Exercise requirements: All of the data must be written out verbatim, with pictures excluded.

Saved data entries
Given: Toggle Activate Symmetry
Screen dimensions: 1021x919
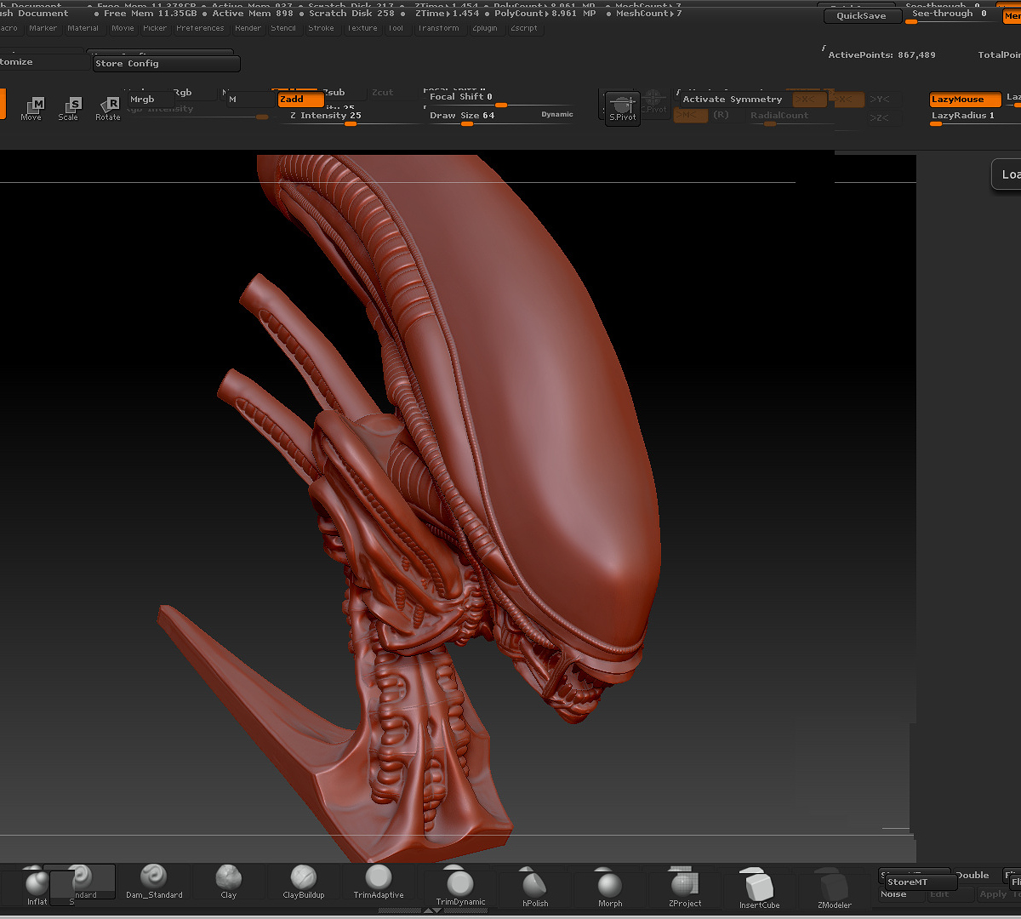Looking at the screenshot, I should pos(732,100).
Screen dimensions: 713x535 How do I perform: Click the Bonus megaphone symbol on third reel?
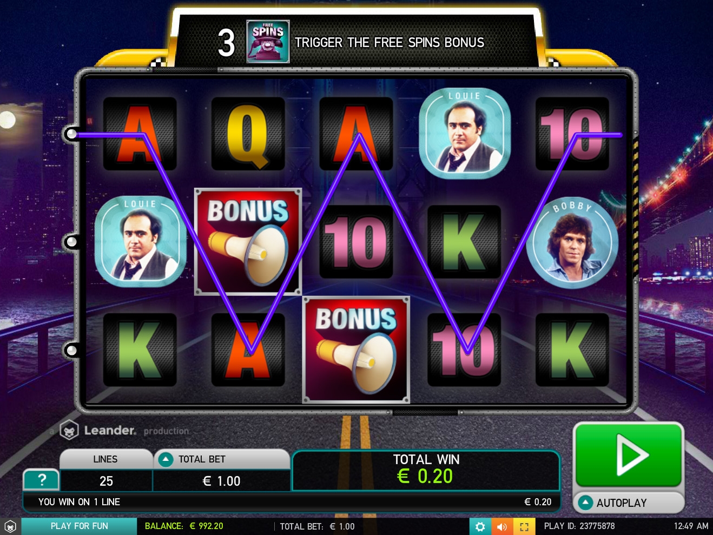(356, 350)
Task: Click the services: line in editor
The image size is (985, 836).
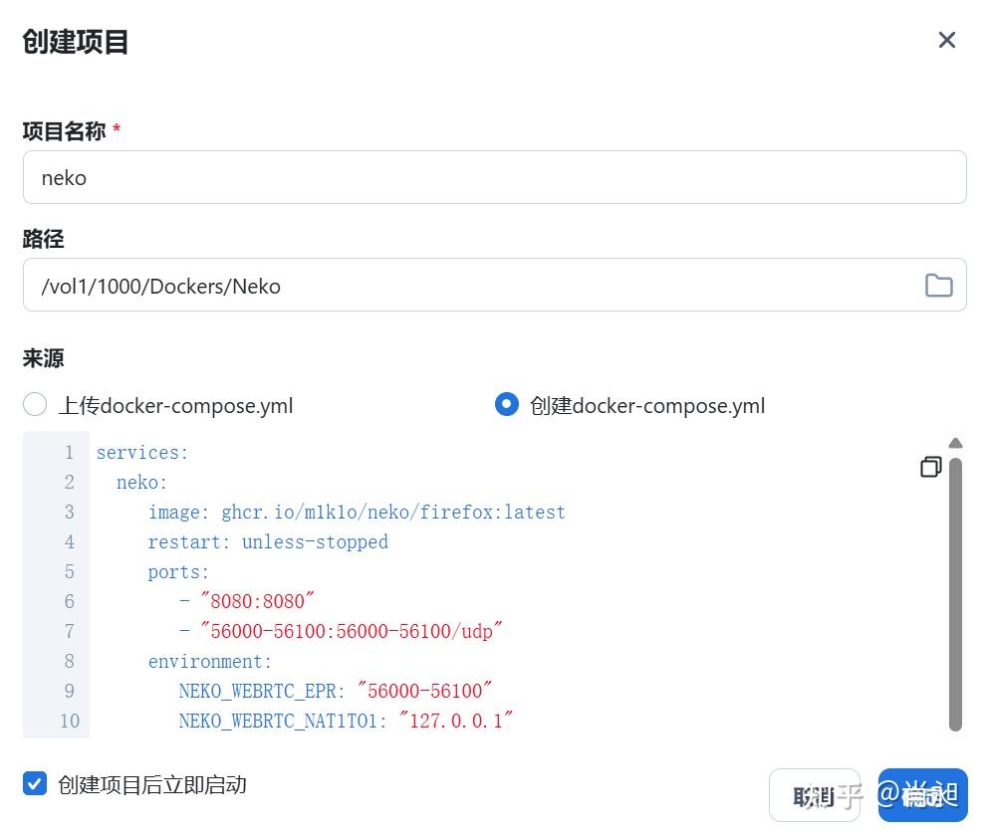Action: click(x=141, y=452)
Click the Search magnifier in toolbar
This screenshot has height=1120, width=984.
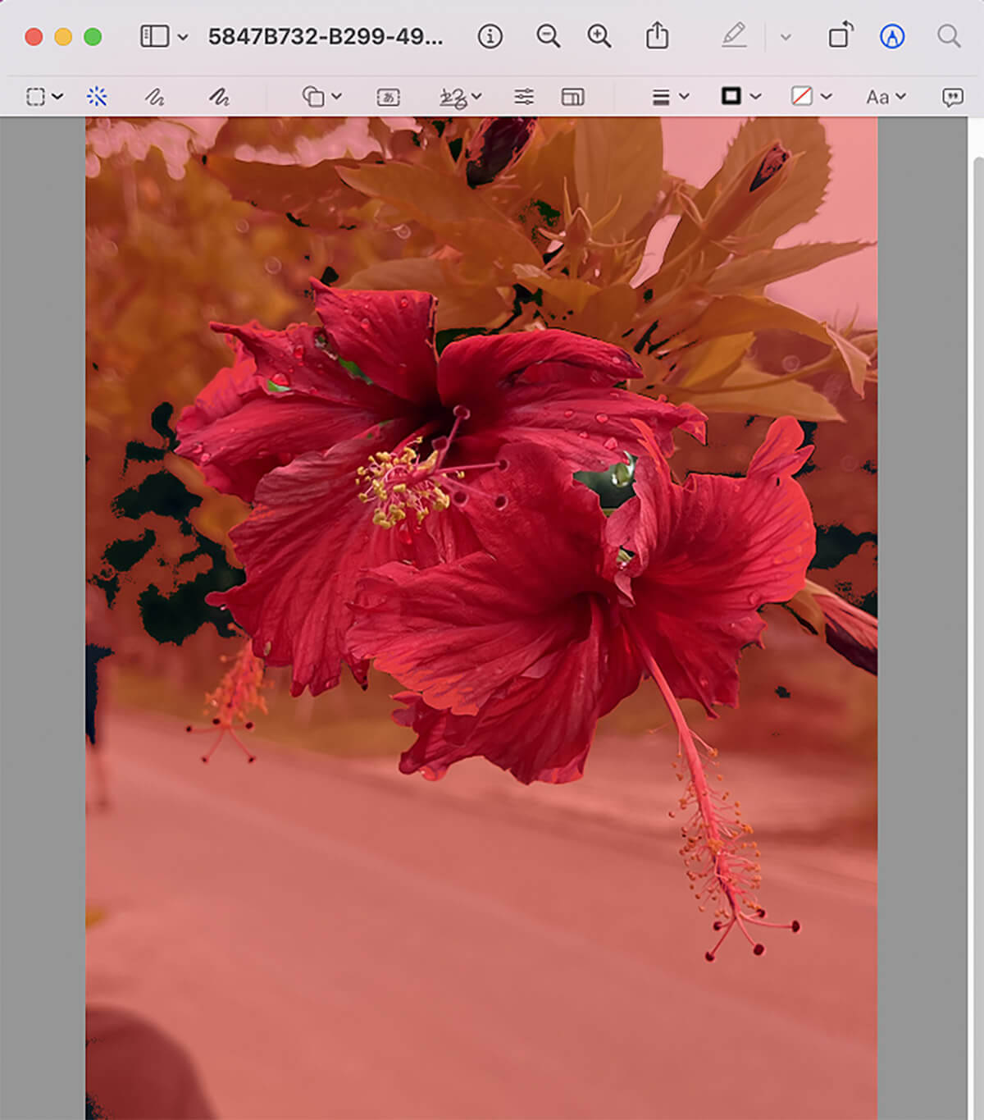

Expected answer:
Given: Toggle Activate Symmetry
Screen dimensions: 1021x919
Looking at the screenshot, I should pos(732,100).
Screen dimensions: 713x535 How do I perform: Click the Bonus megaphone symbol on third reel?
(356, 350)
Task: Click the services: line in editor
The image size is (985, 836).
Action: click(x=141, y=452)
Click the Search magnifier in toolbar
This screenshot has height=1120, width=984.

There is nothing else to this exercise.